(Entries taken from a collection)

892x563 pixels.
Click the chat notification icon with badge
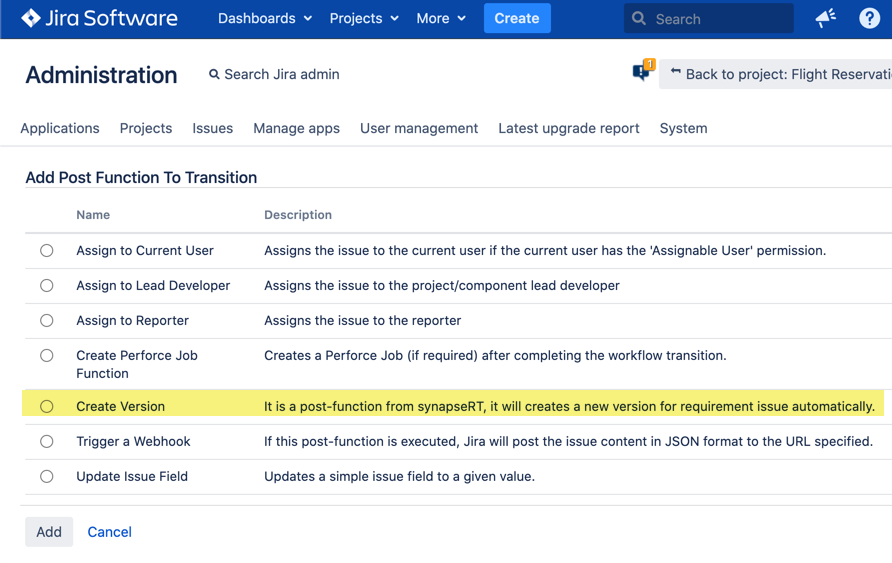coord(641,72)
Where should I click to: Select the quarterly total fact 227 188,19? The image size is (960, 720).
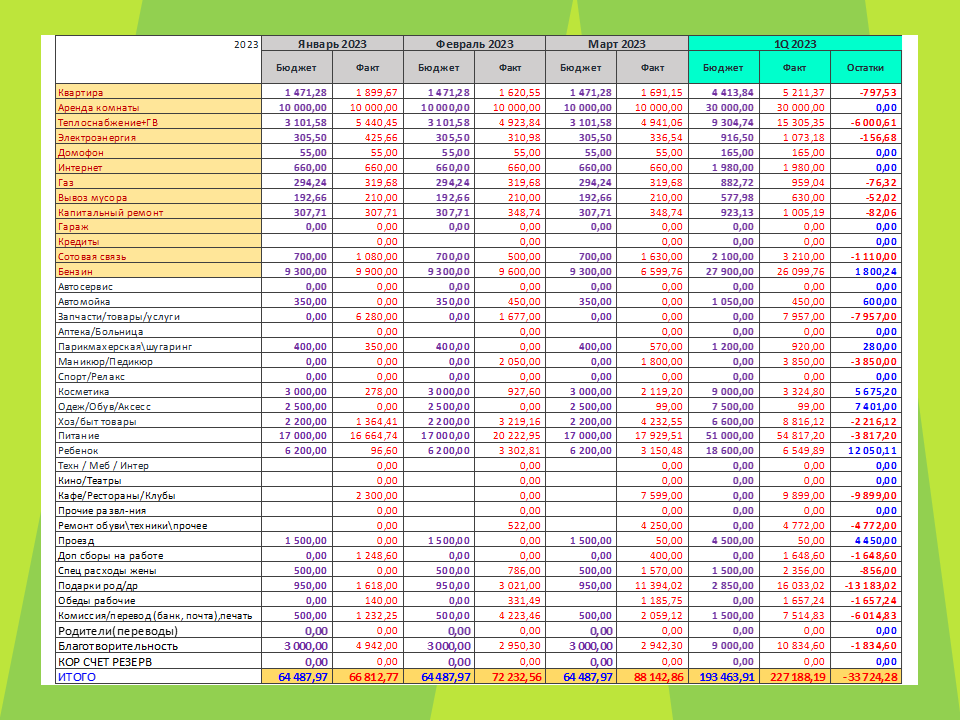tap(795, 677)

### WHAT THE TASK REQUIRES
Would you retype the entries above in full, exactly as written, minus the pictures?

### RESPONSE TO THE TASK
892x563 pixels.
Click the chat notification icon with badge
coord(641,72)
Where should I click to: Select the quarterly total fact 227 188,19? The image size is (960, 720).
tap(795, 677)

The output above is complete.